I also compare having faith to a horse that does not have to be dragged by the bridle. Rather, as the rider leans in the saddle, the horse senses—and follows. Or faith can be compared to going toward the light—even small hints of light. “That which is of God is light; and he that receiveth light, and continueth in God, receiveth more light; and that light growth brighter and brighter until the perfect day” (D&C 50:24).
Stretching our faith
Lest any be smug, we should all ask—even the most faithful among us, “What is the next opportunity to grow our faith?” Are we ready to see God’s goodness in our difficulties? Are we willing to see God in the ordinary? Do we seek God actively? Do we thank him for every breath we take?
With beloved, departed Elder Maxwell, I rejoice in the words of Malcolm Muggeridge:
I feel so strongly at the end of my life that nothing can happen to us in any circumstance that is not a part of God’s purpose for us. Therefore we have nothing to fear, nothing to worry about except that we should rebel against his purpose and that we should fail to detect his purpose in things and fail to establish a relationship with him. On that basis there can be no black despair, no throwing in of our hand.
You know it’s a funny thing but when you are old as I am there are all sorts of extremely pleasant things that happen to you. The pleasantest thing of all is that you wake up in the night at about, say, 3 a.m. and you find that you are half in and half out of your battered old carcass. It seems quite a toss-up whether you go back and resume full occupancy of your mortal body or make off toward the bright glow you see in the sky, the lights of the city of God.
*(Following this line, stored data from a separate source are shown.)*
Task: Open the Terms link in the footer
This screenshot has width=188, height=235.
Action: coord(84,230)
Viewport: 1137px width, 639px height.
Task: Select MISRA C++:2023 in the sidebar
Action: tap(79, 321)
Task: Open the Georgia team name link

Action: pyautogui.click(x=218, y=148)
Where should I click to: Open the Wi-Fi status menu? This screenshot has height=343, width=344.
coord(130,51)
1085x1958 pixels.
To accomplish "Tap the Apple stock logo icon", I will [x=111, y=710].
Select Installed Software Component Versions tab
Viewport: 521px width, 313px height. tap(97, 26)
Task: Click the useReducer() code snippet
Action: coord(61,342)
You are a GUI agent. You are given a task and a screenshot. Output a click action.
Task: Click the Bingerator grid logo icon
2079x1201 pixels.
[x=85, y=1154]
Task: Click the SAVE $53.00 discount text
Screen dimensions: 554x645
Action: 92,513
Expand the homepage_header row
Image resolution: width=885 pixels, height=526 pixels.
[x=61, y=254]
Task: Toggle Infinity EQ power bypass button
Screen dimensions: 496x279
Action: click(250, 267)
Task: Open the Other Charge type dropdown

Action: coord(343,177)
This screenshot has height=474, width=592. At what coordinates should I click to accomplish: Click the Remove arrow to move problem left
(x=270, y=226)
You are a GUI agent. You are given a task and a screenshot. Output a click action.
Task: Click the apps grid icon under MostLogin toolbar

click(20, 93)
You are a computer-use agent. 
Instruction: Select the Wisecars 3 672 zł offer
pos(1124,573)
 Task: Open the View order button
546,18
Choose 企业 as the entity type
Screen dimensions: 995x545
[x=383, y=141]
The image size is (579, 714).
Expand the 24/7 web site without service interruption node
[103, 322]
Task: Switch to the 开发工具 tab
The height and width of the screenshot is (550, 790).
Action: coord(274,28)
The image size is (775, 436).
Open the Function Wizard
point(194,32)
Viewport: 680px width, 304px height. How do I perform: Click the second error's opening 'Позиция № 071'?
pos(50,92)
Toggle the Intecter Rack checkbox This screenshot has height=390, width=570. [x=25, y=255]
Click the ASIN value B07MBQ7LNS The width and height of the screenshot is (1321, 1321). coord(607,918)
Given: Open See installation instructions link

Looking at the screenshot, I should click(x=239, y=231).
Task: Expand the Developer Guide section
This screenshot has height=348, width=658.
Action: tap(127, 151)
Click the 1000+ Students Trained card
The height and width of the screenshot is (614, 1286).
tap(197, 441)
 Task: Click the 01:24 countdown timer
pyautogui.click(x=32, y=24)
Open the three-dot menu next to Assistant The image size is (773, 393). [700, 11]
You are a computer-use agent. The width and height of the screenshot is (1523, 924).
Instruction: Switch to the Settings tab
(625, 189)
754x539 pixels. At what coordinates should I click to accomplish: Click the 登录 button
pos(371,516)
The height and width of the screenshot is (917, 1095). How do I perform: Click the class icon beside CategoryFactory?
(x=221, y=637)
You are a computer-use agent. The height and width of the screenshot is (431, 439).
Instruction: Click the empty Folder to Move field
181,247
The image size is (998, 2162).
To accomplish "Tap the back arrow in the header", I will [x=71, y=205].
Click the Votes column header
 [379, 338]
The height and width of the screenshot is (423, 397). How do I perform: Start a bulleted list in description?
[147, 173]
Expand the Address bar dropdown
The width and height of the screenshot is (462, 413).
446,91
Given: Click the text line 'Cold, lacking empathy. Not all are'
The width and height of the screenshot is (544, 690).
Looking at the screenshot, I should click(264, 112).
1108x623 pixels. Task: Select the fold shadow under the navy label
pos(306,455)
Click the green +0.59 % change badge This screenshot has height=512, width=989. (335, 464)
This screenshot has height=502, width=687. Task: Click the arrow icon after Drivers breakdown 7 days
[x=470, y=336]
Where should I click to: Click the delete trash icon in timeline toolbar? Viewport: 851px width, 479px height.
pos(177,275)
In this limbo between life and death you know beyond any shadow of doubt that as an infinitesimal particle of God’s creation you are a participant in God’s purpose and that his purpose is loving not hating, is creative not destructive, is everlasting and not temporal, is universal and not particular.
With this certainty comes an extraordinary sense of comfort and joy. Nothing that happens in this world need shake that feeling. All the happenings in this world, including the most terrible disasters and suffering, will be seen in eternity as in some mysterious way a blessing, as a part of God’s love. We ourselves are a part of that love and only insofar as we belong to that scene does our existence have any meaning at all. The necessity of life is to know God. Otherwise our mortal existence is no more that a night in a second-class hotel.
Whatever the stature and vigor of our faith, may we be strengthening and growing it. May we be reaching toward God.